Purpose of the Study:
- To develop a 3D computational model of normal and cancerous cervical cells.
- To analyze cellular responses, including transmembrane potential and pore dynamics, to low-frequency and nanosecond pulsed electric fields.
- To investigate cytoskeleton integrity and electrodeformation under electric stress.
Main Methods:
- Image processing and computer-aided design (CAD) for 3D cell modeling.
- Simulation of low-frequency and nanosecond pulsed electric fields.
- Calculation of transmembrane potential, pore density/radius, Maxwell stress tensor, and solid displacement.
- Thermal analysis to confirm non-thermal effects.
Main Results:
- Validated computational models against experimental data for low-frequency pulses.
- Observed distinct responses of normal and cancerous cervical cells to electric pulses.
- Demonstrated that nanosecond pulsed electric fields induce non-thermal effects.
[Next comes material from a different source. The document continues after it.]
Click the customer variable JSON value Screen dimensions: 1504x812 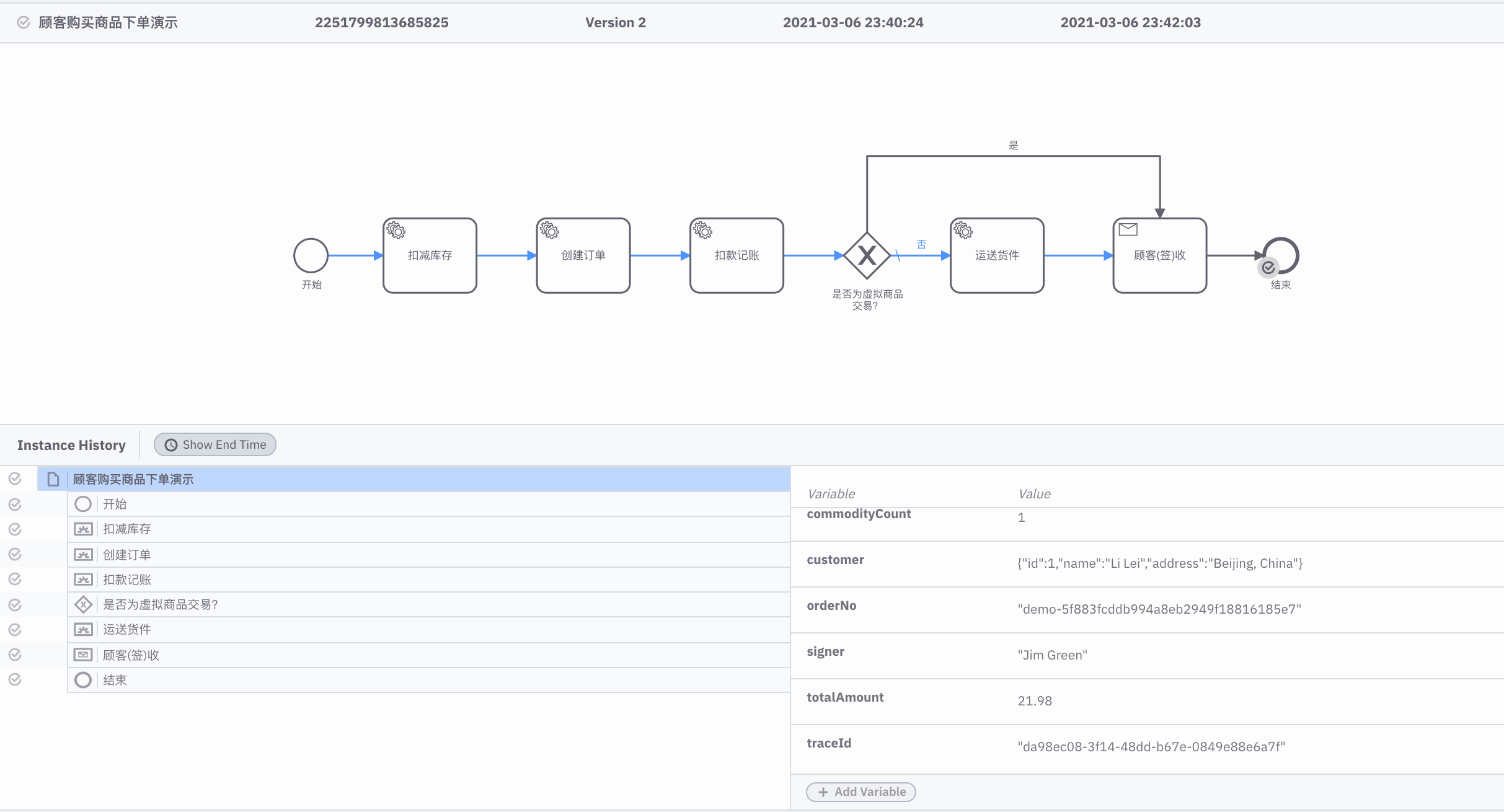point(1160,563)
- Quantified cellular deformation and strain energy under electric stress.
Conclusions:
- The developed 3D cell models accurately predict cellular responses to electric fields.
- Differences in cellular morphology and properties lead to varied responses between normal and cancerous cells.
- The model-driven microdosimetry approach shows promise for diagnostic and therapeutic applications in oncology.